Celebrities are our new royalty, a broad swath of Dukes and Duchesses, Earls and Ladies, Princes and Princesses, and Kings and Queens that hold their ceremonial positions at the pleasure of their popularity, and whose influence is as powerless as the opinions that swirl around them.
Perhaps first in line for the Hollywood throne are the power-couple known as Brangelina. Their love affair(s) have captured the hearts and minds of many on the planet, and when word came of Angelina’s pregnancy, followed shortly by Jack Black’s Twin slip during a junket for Kung-Fu Panda, the world held its breath for the birth of these ‘divine’ children. And when it came time to sell the rights to the photographs of the royal offspring, an as-yet-unnamed U.S. magazine paid US$11 Million for the privilege of first-run publication.
$11 Million. Let me type that again, numerically this time: $11,000,000.
Is this an egregious sum of money to pay for photographs of two people’s newborn twins? Shall we all suck in our breath, aghast at how insane that number is? Not at all.
These magazine publishing guys aren’t stupid… If someone has agreed to pay that much money for some baby pictures, you can be damned sure that they’re going to make that money back, and then some.
But what does this have to do with a blog on technoculture? A LOT. The pioneers of the early internet long held the belief that the democratizing nature of a virtually free global publishing system was going to fracture our media space so much that anyone with talent and gumption could get their stuff seen by anyone else on the planet. Gone would be the days, they thought, of mega-media empires. The studio system might buckle under its own weight as increased competition for the entertainment mindspace of consumers around the world. Music, movies, news, TV, fiction, commerce, whatever – all would face stiff competition from users all over the world.
While internet video has presented us with a few new ‘stars,’ they have by and large either been either associated with Hollywood (LonleyGirl15) or about Hollywoord (“Leave her Alone” fanboy Chris Cocker). Moreover, they have largely been popularized through traditional media channels which are, for the most part, controlled by the same folks that control Hollywood.
But with new media continuing to fragment our content consumption into smaller and smaller niches, as McLuhan suggested, how does someone expect to make back their 11 Mill? This speaks to Dr. McLuhan’s most famous quote: The medium is the massage.
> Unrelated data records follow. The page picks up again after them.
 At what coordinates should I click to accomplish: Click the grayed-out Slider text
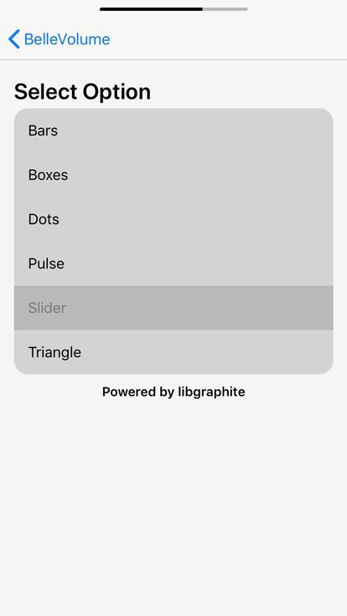point(47,308)
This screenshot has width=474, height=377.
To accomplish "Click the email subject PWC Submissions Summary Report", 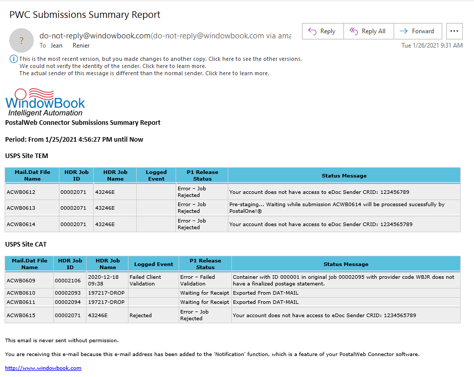I will [x=84, y=14].
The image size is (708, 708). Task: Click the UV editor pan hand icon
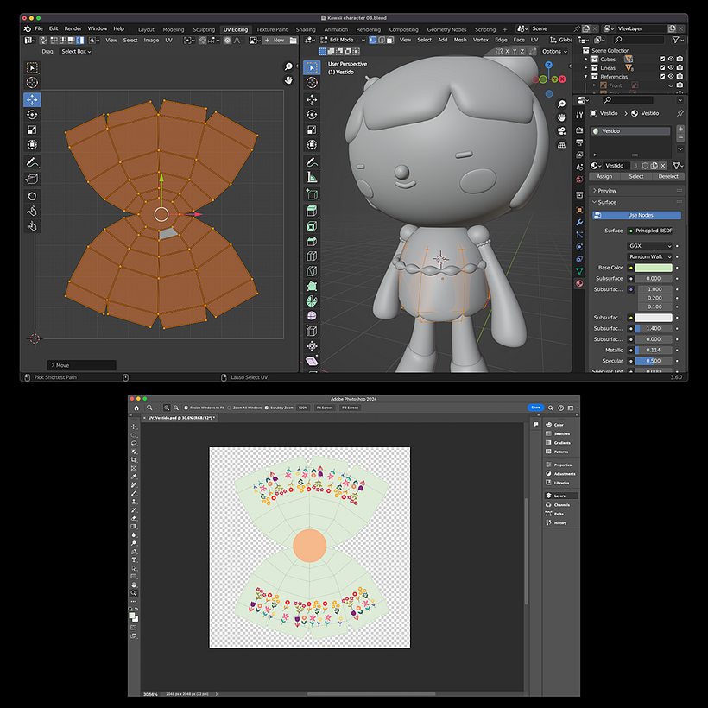(289, 80)
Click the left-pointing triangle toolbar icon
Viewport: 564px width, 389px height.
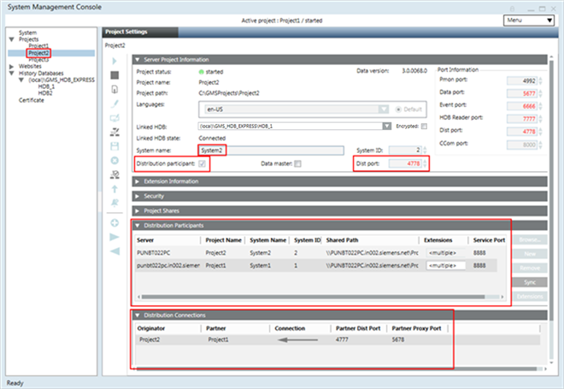[x=115, y=250]
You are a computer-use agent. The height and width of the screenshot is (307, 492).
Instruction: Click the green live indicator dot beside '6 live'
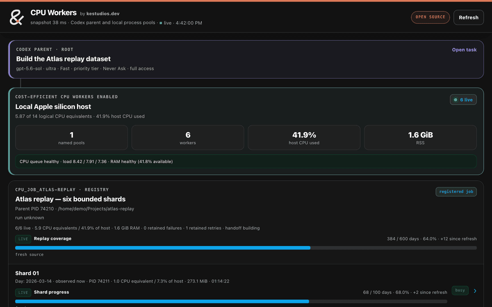tap(455, 100)
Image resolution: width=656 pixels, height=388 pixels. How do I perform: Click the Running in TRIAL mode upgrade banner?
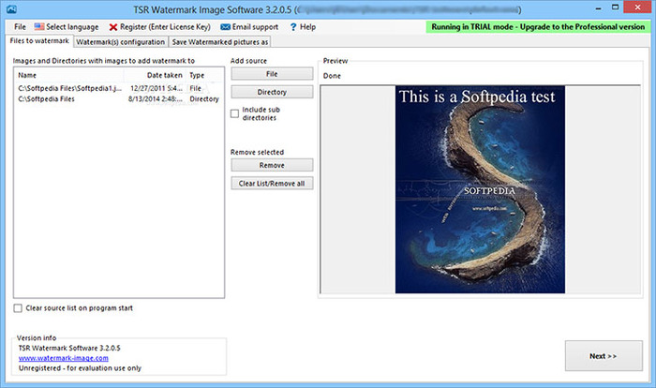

In other words, the same content can be reformatted many times and repurposed into the different niches from the hit-driven popular media, all the way down the long tail.
While many will marvel and gawk at the famous-from-birth twins, and talk about what this will do to Brad & Angela’s marriage, some will sneer at the disgusting consumerist nation that gives light to this sort of thing, while still others will create mocking flash videos with the photos.
No matter what point of view each individual takes, they all have one thing in common: They are all essentially still commoners taking interest in their lords, and the aristocracy knows how to play this game.